The macaw is fantastic &#8211; the background colours complement (and compliment) his plumage really well.


----------



## SCraig (Dec 12, 2011)

invisible said:


> The macaw is fantastic &#8211; the background colours complement (and compliment) his plumage really well.


Thank you, I appreciate that.  I think the zoo designers set up their area just for photographers.  The birds sit on some trees that are close to the fence and there are large trees a good distance behind them.  In the fall, and that shot was taken in late fall last year, the trees behind them are gorgeous and they do compliment the birds very well.  I've got shots of them in virtually every season but that one is one of my favorites.


----------



## BastiaanImages (Dec 12, 2011)

What lens did you use here?

Like the first and last one, great colours!


----------



## cgipson1 (Dec 12, 2011)

Very nice! Love that Owl!


----------



## SCraig (Dec 12, 2011)

BastiaanImages said:


> What lens did you use here?
> 
> Like the first and last one, great colours!
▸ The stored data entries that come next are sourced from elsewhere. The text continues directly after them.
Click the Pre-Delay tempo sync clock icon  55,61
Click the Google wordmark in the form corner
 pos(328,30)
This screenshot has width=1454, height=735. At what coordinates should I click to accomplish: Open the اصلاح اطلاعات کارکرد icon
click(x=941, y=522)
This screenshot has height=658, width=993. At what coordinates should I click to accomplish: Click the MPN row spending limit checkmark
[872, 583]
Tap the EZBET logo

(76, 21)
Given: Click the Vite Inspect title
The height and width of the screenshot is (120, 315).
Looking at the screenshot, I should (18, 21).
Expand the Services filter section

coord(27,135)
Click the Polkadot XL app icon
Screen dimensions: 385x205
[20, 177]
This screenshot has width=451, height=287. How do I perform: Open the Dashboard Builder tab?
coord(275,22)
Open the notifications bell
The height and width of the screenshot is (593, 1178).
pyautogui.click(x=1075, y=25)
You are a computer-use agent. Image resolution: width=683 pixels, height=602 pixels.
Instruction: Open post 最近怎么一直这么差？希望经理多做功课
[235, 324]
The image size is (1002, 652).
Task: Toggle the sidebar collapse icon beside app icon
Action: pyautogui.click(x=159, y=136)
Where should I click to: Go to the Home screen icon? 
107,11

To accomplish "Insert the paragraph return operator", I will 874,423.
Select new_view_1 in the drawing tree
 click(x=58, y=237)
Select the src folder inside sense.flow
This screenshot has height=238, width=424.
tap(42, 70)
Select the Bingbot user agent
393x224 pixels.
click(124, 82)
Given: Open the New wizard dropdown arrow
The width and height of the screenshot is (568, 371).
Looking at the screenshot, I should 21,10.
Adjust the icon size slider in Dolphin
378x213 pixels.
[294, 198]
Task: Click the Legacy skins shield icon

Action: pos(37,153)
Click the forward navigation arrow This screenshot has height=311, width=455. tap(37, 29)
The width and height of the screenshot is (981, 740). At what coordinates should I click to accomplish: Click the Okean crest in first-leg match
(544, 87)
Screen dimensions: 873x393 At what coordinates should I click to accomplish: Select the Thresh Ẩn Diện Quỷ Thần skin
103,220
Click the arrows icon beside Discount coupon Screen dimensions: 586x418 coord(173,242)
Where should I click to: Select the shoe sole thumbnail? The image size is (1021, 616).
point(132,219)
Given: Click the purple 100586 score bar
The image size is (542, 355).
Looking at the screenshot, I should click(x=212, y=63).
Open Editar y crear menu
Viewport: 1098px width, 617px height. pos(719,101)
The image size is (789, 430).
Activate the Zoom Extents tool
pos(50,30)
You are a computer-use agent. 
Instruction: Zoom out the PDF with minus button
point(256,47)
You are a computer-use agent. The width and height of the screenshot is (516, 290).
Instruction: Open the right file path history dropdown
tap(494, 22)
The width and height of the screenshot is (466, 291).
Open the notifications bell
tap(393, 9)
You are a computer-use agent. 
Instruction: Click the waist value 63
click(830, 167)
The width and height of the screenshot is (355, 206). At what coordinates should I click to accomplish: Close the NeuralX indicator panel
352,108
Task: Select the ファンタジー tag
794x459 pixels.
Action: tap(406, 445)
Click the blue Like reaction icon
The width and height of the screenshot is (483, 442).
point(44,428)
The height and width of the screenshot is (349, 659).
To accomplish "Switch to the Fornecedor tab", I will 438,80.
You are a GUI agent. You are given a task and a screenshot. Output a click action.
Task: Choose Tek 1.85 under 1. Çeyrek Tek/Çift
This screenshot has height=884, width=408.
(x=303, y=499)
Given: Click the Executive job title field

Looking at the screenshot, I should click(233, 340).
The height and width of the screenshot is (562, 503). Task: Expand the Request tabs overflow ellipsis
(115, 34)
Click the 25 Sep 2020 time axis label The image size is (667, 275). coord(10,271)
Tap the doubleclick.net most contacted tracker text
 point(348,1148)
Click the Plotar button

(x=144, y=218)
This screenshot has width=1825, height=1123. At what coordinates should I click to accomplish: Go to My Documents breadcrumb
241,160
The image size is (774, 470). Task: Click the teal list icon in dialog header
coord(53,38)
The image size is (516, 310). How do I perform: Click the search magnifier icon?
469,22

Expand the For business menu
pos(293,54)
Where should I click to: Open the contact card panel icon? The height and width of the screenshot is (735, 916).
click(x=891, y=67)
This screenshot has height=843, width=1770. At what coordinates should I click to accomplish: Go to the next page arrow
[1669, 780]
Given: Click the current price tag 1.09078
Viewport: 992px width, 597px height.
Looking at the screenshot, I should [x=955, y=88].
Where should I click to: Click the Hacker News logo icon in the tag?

I think they were all with my 70-300 VRII f/4.5-5.6.  I didn't look at the EXIF information (it's in the images) but that's the lens I usually go to the zoo with.


----------



## SCraig (Dec 12, 2011)

cgipson1 said:


> Very nice! Love that Owl!


Thanks, much appreciated.

I'm not wild about the background of the owl.  The shot was taken at a zoo photo class (I like to go because I get to shoot animals that aren't normally on display) and it was in the morning.  The brilliant background is the morning sun blasting against a light colored building.  It is eye-grabbing (or blinding!) but I would have preferred a more muted background such as some trees.


----------



## cgipson1 (Dec 12, 2011)

SCraig said:


> cgipson1 said:
> 
> 
> > Very nice! Love that Owl!
> ...



really makes the owl stand out though.. strong contrast!  I like shots like that myself!


----------



## SCraig (Dec 12, 2011)

cgipson1 said:


> really makes the owl stand out though.. strong contrast!  I like shots like that myself!


I like strong contrast shots to, but that one is a little strong for my tastes.  It matches his eyes beautifully but I lost a little detail around his ears because it literally got burned out by the background.


----------